§ Problem: Reproduce, word for word, the passage below on Ukraine, European regional cooperation, and the Ukrainian energy market.

# Source extract start

In current circumstances, where Ukraine has to fight a war without formal allies, such a set-up might help to straddle the current borders of NATO and the EU. However, the concept is currently under renewed Polish ownership, and has been remade by the Law and Justice government into the ‘Three Seas’ or ABC Initiative (the Adriatic, Baltic, and Black Seas in Slavic). This is a north-south rather than
east-west project. It is internal to the EU, so is mainly focused on developing infrastructure and energy ties. And it has no security dimension. In so far as it hints at Polish regional leadership and counterbalancing Germany, the initiative may find it hard to develop. And Ukraine was not even invited to the summit in Warsaw in July 2017.

There may be greater opportunities for reciprocal working between Europe and Ukraine in the vital area of energy. There have already been significant changes here since 2014.  Ukraine used to be heavily dependent on Russian oil and gas, but it was also a key transit state; and political rows between the two countries led to frequent supply cut-offs, as in 2006 and 2009, hitting European consumers downstream. But war, renewed Russian cut-offs, and a national security drive for independence have meant that Ukraine has not bought any gas from Russia since November 2015. The diversification of the Ukrainian market has also opened up new opportunities for European companies.

Ukraine bit the bullet and by 2016 had raised domestic gas and electricity prices tenfold. This was hugely risky politically, and has fed deep popular disillusion and discontent. Market gas prices have reduced corruption from arbitrage, and cut domestic wastage. They have also made the Ukrainian market much more attractive for foreign companies.  The first European supplier was registered in 2012; now there are 36. Ukraine’s state extraction company Ukrhazvybudovannya also has more money to invest. Domestic gas extraction was up to 14.5 billion m3 in 2016. The government’s production target for Ukrhazvybudovannya is 20 billion m3 by 2020. A law on stimulating gas production in Ukraine is up for consideration in late 2017. If it is passed, smaller companies could add another 6 billion m3.

# Source extract end
# Stored records start

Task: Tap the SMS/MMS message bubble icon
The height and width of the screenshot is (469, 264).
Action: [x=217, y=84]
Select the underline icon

# Stored records end
# Stored records start

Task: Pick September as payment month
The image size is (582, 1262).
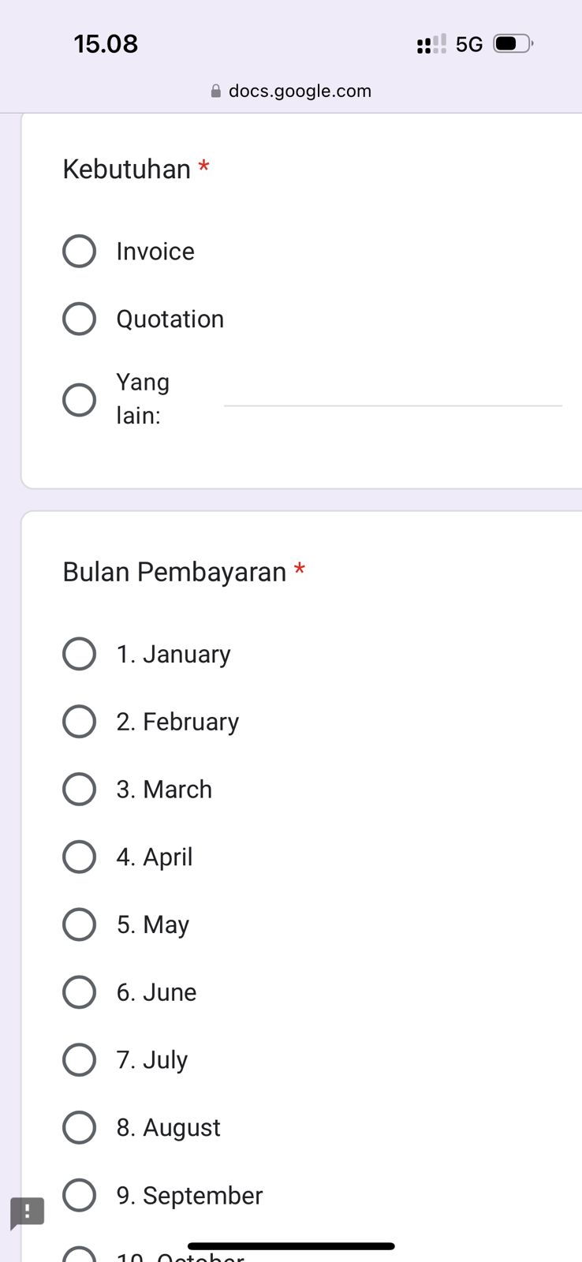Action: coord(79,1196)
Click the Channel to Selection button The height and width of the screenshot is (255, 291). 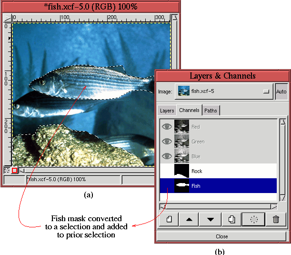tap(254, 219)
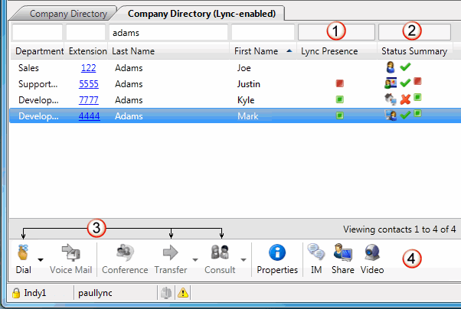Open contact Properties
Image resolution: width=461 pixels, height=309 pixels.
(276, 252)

# Stored records end
# Stored records start

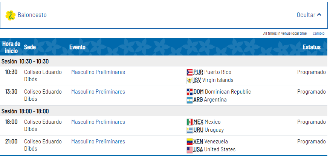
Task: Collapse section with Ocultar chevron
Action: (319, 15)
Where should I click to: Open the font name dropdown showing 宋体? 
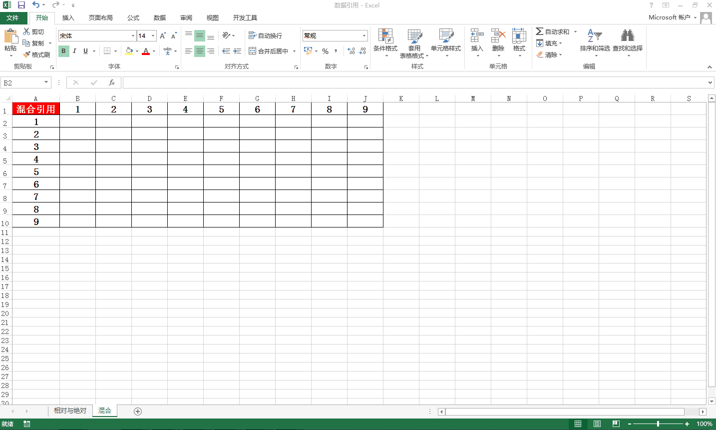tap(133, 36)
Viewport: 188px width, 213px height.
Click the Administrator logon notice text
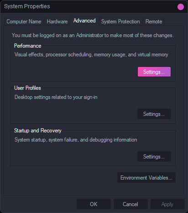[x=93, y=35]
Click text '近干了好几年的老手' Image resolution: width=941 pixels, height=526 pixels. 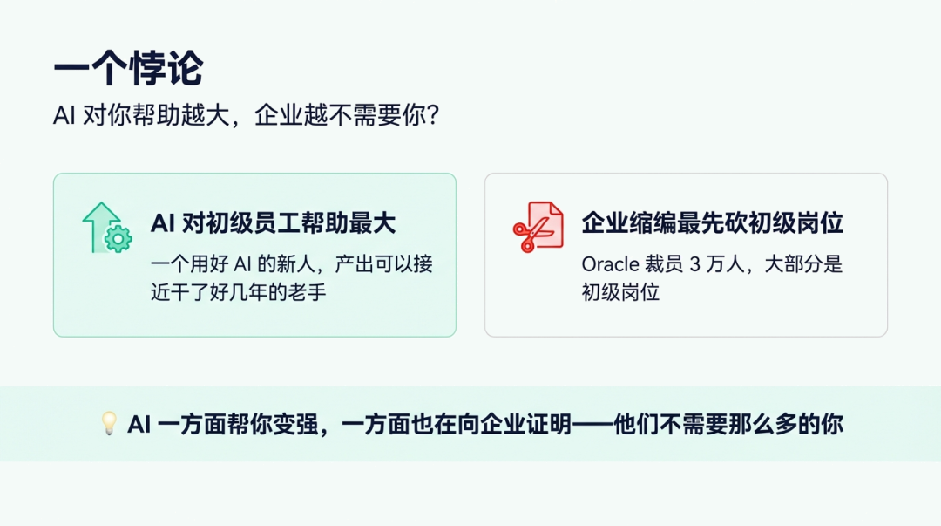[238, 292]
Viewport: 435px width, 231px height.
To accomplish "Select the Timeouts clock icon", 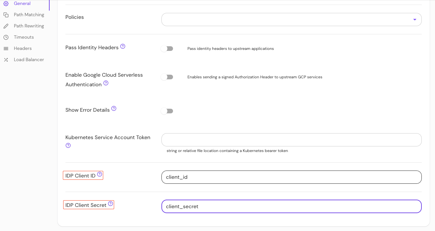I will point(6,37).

# Stored records end

§ Solution to the exercise:
In current circumstances, where Ukraine has to fight a war without formal allies, such a set-up might help to straddle the current borders of NATO and the EU. However, the concept is currently under renewed Polish ownership, and has been remade by the Law and Justice government into the ‘Three Seas’ or ABC Initiative (the Adriatic, Baltic, and Black Seas in Slavic). This is a north-south rather than
east-west project. It is internal to the EU, so is mainly focused on developing infrastructure and energy ties. And it has no security dimension. In so far as it hints at Polish regional leadership and counterbalancing Germany, the initiative may find it hard to develop. And Ukraine was not even invited to the summit in Warsaw in July 2017.

There may be greater opportunities for reciprocal working between Europe and Ukraine in the vital area of energy. There have already been significant changes here since 2014.  Ukraine used to be heavily dependent on Russian oil and gas, but it was also a key transit state; and political rows between the two countries led to frequent supply cut-offs, as in 2006 and 2009, hitting European consumers downstream. But war, renewed Russian cut-offs, and a national security drive for independence have meant that Ukraine has not bought any gas from Russia since November 2015. The diversification of the Ukrainian market has also opened up new opportunities for European companies.

Ukraine bit the bullet and by 2016 had raised domestic gas and electricity prices tenfold. This was hugely risky politically, and has fed deep popular disillusion and discontent. Market gas prices have reduced corruption from arbitrage, and cut domestic wastage. They have also made the Ukrainian market much more attractive for foreign companies.  The first European supplier was registered in 2012; now there are 36. Ukraine’s state extraction company Ukrhazvybudovannya also has more money to invest. Domestic gas extraction was up to 14.5 billion m3 in 2016. The government’s production target for Ukrhazvybudovannya is 20 billion m3 by 2020. A law on stimulating gas production in Ukraine is up for consideration in late 2017. If it is passed, smaller companies could add another 6 billion m3.